Quoted passage =>
"""
IN these days of political rallies without campaigns and posters bereft of messages, a new form of danger is creeping upon us. Slowly, like malignant cells, it is growing surreptitiously and many Nigerians do not seem to bother. I speak of a brand of terrorism, which a Facebook friend last week dubbed ‘media terrorism’.
A dictionary defines terrorism as “the unofficial or unauthorised use of violence and intimidation in the pursuit of political aims” and so we can juxtapose what media terrorism is. It is always a painful experience asking myself regularly, how did we become so intolerant as a group of people? At what point did we lose our ability that multiple views engender growth in any society, not least in one as diverse as ours? Partisanship remains an evil in Nigeria driving so much bile in the media without most citizens recognizing the evil we are bringing on ourselves.
On Sunday, January 25, news broke that Bishop David Oyedepo of the Living Faith Church, otherwise known as Winners Chapel, hosted President Goodluck Jonathan at his church headquarters in Ota, Ogun State. Oyedepo, according to a report of the encounter later traced to a blogger and so-called activist, said, “We will open the gate of hell on those who opposed you,” thereby forcing the Twitter and Facebook communities on overdrive. Spreading like rapid bush fire after being picked by another blogger known for plagiarism, hell was let loose on Jonathan, Oyedepo, and Peoples Democratic Party.
Surprisingly or unsurprisingly as one has discovered, some professional journalists latched on this and pronto it became the news item of the day. They reported it on their Facebook walls with some actually forgetting basic news reporting rule we were taught as cub reporters – if in doubt, leave out or find out.
While one may excuse bloggers who have never identified themselves as journalists, it bothered me and still does that some folks who have practised journalism for decades would go to town with the blogger’s account as actual reportage of what transpired at the worship service. First, many confused the church location, reporting it as being situated in Lagos when Ota, though a contiguous community, is located in Ogun state. But that error paled into insignificance when the report turned out to be a hoax.
A journalist felt so ashamed after discovering that Oyedepo never said what was attributed to him that he pulled down his scathing comments and called for regulation of online media. One defended his action by saying that he merely asked if it was true that Oyedepo uttered such words. A friend and colleague whose hatred for organised religion is legendary called me on Monday morning asking if the reportage was true.
"""
Aim of the task => Resume the piece on "media terrorism" and the false Oyedepo report, starting right after its final sentence.

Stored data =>
"""
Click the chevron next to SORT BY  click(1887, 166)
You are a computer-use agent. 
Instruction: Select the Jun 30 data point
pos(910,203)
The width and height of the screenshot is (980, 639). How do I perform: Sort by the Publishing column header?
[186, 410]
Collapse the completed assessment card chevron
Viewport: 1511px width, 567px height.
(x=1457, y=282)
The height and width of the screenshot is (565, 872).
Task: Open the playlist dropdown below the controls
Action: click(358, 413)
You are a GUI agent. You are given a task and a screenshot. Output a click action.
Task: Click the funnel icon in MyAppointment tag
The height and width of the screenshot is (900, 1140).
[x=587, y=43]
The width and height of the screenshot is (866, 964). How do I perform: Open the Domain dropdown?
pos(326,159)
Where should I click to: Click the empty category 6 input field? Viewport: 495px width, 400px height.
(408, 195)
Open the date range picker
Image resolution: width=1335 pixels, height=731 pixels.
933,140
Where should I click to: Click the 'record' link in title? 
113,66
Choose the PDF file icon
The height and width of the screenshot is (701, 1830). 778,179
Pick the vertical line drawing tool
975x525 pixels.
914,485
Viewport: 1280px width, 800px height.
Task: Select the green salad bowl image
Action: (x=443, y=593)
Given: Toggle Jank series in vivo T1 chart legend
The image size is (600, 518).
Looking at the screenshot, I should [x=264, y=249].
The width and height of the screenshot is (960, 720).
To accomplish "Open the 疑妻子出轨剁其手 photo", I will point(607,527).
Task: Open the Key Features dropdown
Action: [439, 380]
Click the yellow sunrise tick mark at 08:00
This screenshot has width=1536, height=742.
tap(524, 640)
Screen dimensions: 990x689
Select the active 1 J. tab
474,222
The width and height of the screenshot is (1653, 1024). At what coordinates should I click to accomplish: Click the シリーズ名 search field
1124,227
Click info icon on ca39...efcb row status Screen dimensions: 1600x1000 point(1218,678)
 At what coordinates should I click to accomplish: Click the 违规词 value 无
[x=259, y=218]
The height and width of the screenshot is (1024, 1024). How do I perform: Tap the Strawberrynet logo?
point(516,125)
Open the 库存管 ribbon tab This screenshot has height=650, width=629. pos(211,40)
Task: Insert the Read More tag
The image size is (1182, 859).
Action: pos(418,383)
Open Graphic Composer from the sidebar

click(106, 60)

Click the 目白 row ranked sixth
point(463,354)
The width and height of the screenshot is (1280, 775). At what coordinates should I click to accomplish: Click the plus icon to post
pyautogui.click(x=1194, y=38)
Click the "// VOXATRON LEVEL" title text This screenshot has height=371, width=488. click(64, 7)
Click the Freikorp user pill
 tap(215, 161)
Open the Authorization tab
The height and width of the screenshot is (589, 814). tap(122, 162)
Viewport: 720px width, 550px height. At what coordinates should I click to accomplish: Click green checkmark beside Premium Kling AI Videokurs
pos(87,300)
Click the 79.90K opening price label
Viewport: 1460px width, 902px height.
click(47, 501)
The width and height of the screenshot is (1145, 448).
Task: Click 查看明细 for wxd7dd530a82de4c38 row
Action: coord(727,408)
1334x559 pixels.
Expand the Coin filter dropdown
"""
Answer space =>
I directed him to a senior colleague’s Facebook wall; he was actually at the third service that day and tweeted the encounter as it happened. He was livid and subsequently provided a full transcript on his organisation news website adding that while he is not an Oyedepo aficionado, truth is a burden that all journalists must bear. Painfully I watched some journalists still refusing to accept that Oyedepo never said so, even after both audio and video links were supplied. This newspaper on Tuesday, January 27, provided a detailed account just to establish what happened. One of the most ridiculous defence of those who continued to perpetuate the falsehood was that ‘he has said something like that before’.
When you remember the words of William James, the father of American psychology, that “There’s nothing so absurd that if you repeat it often enough, people will believe it,” you will know we have a huge problem with media terrorists. Increasingly, we are getting intolerant of contrary views and it becomes more worrisome when journalists who ought to be purveyor of diverse opinions are now cheerleaders of those who are uncomfortable with dissent. Maybe we all need to read Noam Chomsky’s Manufacturing Consent again so that we can see the inherent danger in this. Joyfully, my informal survey revealed that while both APC and PDP can boast of fanatical supporters, they are not in large proportion that they can overwhelm others who are more tolerant. But we should not leave the battle to the rational minds in the two parties as Nigeria belongs to all of us. Plurality of views is a major kernel of democracy and ours cannot be different.
To the media terrorists, have you ever wondered what kind of country you will wake up to after the March presidential election if your candidate lost?